Saved entries
=== Begin Enclosure ===
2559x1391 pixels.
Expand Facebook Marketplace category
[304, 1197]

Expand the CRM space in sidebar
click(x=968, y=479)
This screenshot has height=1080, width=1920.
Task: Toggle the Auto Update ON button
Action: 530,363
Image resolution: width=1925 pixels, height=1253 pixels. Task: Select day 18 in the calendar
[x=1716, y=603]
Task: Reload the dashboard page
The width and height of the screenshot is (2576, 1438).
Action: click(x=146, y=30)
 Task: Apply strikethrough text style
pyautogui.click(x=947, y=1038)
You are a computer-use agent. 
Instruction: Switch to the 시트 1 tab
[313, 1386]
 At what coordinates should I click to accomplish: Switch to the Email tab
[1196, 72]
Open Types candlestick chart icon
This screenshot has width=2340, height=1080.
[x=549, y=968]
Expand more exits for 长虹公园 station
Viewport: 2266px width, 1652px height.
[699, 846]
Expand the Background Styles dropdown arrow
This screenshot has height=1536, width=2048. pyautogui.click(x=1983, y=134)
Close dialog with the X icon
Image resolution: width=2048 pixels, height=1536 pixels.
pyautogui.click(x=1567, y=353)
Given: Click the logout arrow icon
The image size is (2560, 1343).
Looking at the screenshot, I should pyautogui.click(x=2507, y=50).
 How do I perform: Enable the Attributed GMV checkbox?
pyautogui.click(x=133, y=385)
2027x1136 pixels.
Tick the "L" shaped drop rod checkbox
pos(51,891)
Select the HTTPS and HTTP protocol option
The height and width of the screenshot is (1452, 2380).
=== End Enclosure ===
**Description of the task:** Each line from the one with "2027x1136 pixels." through the last line of the records above must be retyped exactly, and no other line may be given.

**Answer space:**
2027x1136 pixels.
Tick the "L" shaped drop rod checkbox
pos(51,891)
Select the HTTPS and HTTP protocol option
The height and width of the screenshot is (1452, 2380).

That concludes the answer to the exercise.